(SUPPLIED MATERIAL begins)

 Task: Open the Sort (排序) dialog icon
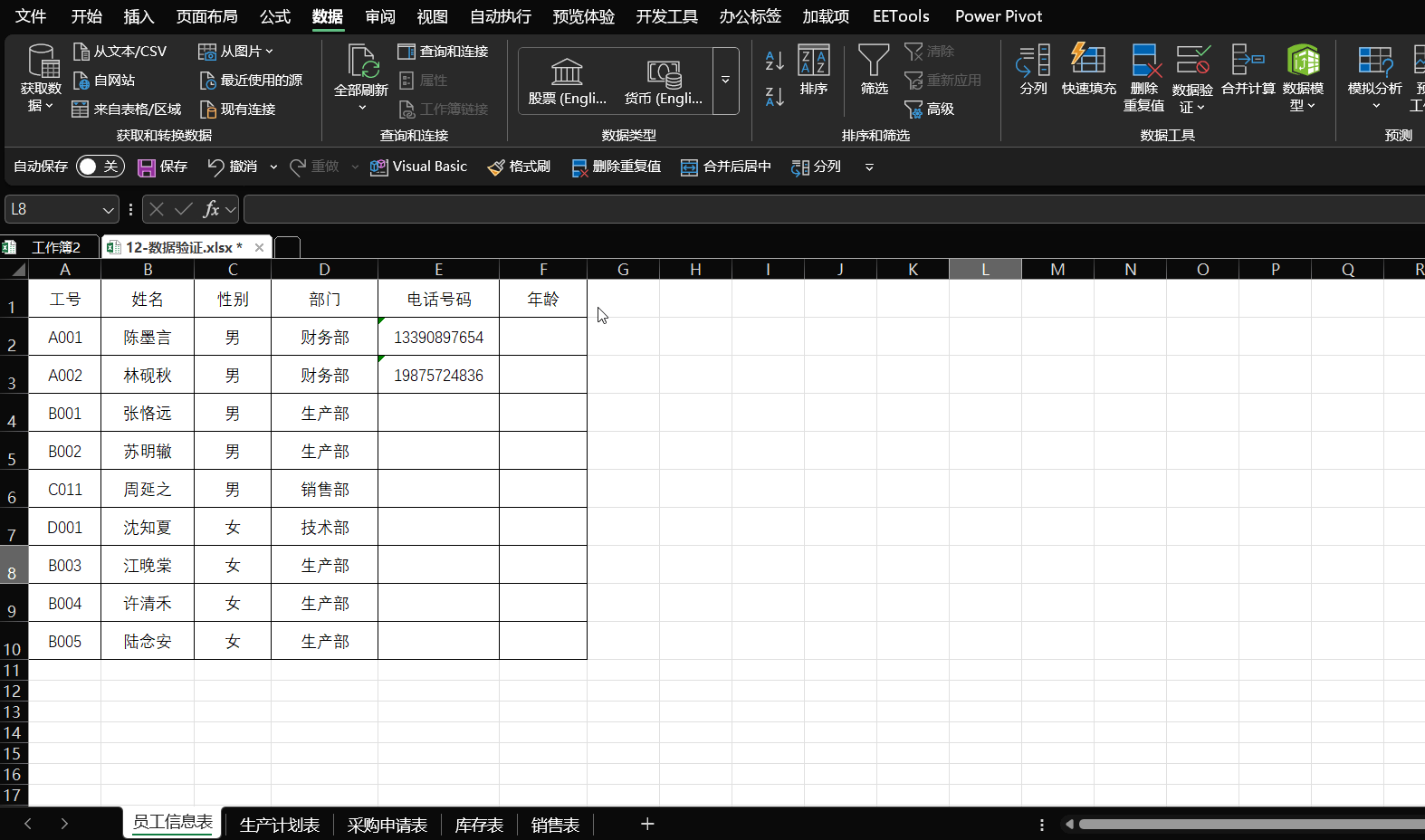(814, 60)
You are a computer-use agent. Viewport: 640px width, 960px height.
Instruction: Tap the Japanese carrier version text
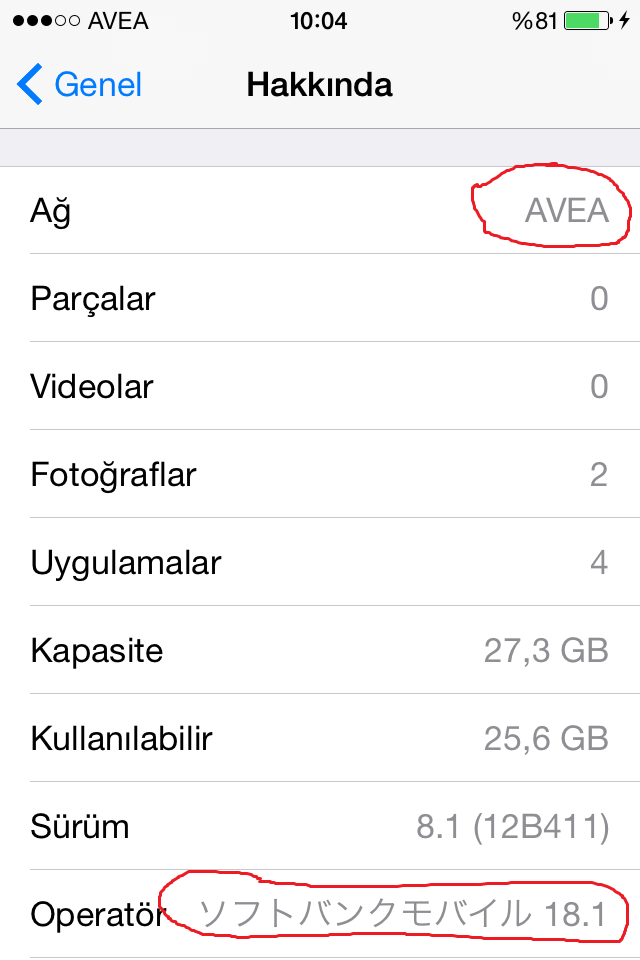[x=402, y=914]
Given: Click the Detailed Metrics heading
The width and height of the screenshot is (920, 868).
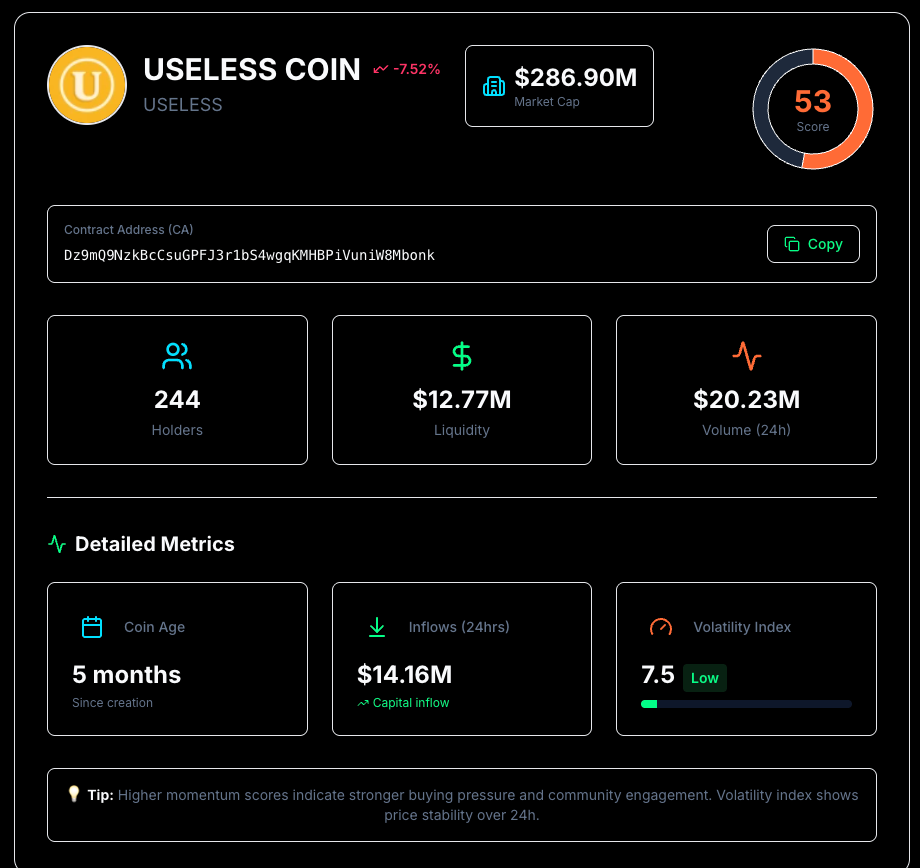Looking at the screenshot, I should pyautogui.click(x=154, y=544).
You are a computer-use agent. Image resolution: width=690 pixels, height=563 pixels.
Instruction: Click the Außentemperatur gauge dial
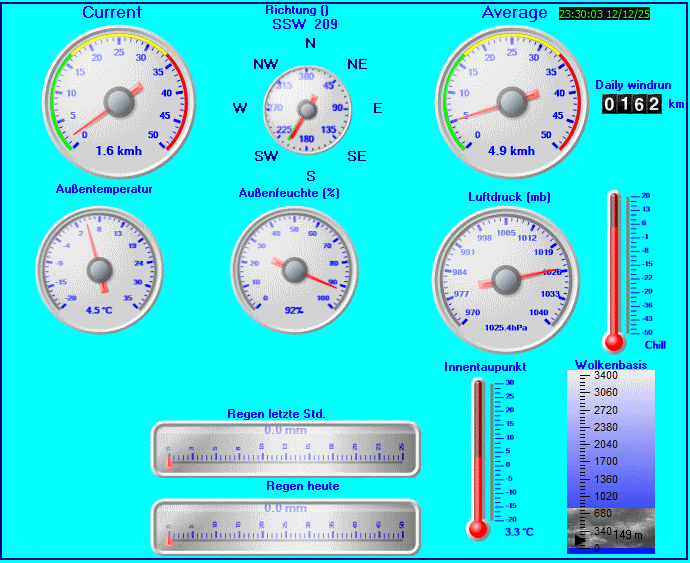tap(99, 267)
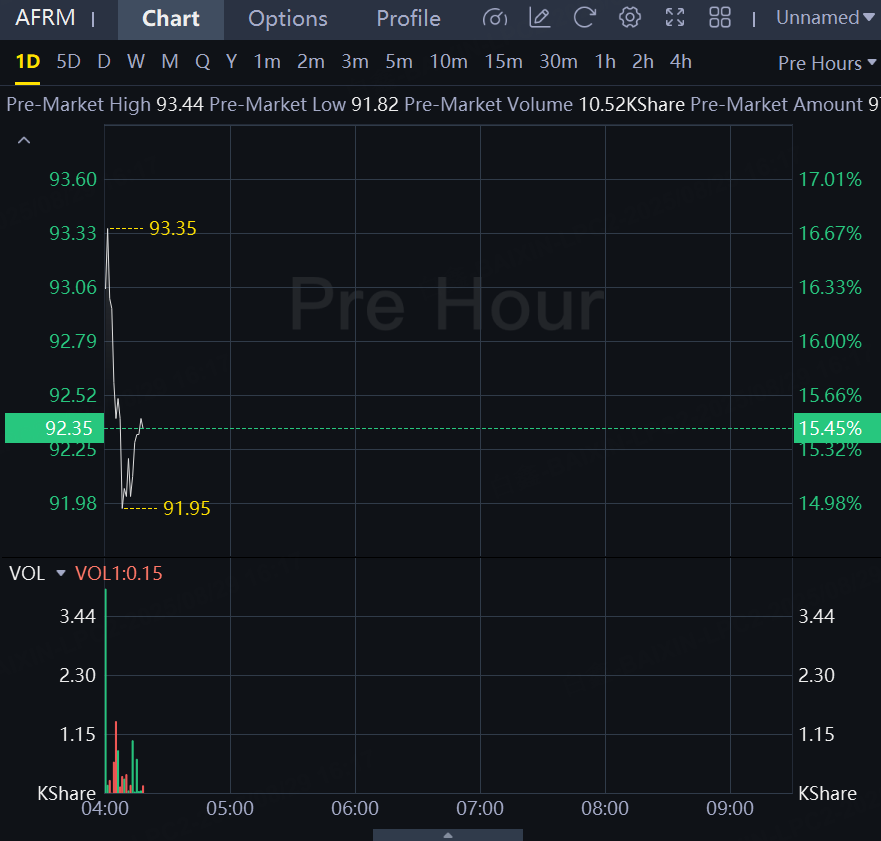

(SUPPLIED MATERIAL ends)

▶ PROBLEM TO SOLVE: Omit the pictures, then extract verbatim only those lines that fall between the line containing "You are a computer-use agent. Image" and the final line of the records above, both included.

▶ EXERCISE RESPONSE:
You are a computer-use agent. Image resolution: width=690 pixels, height=563 pixels.
Instruction: Click the Außentemperatur gauge dial
tap(99, 267)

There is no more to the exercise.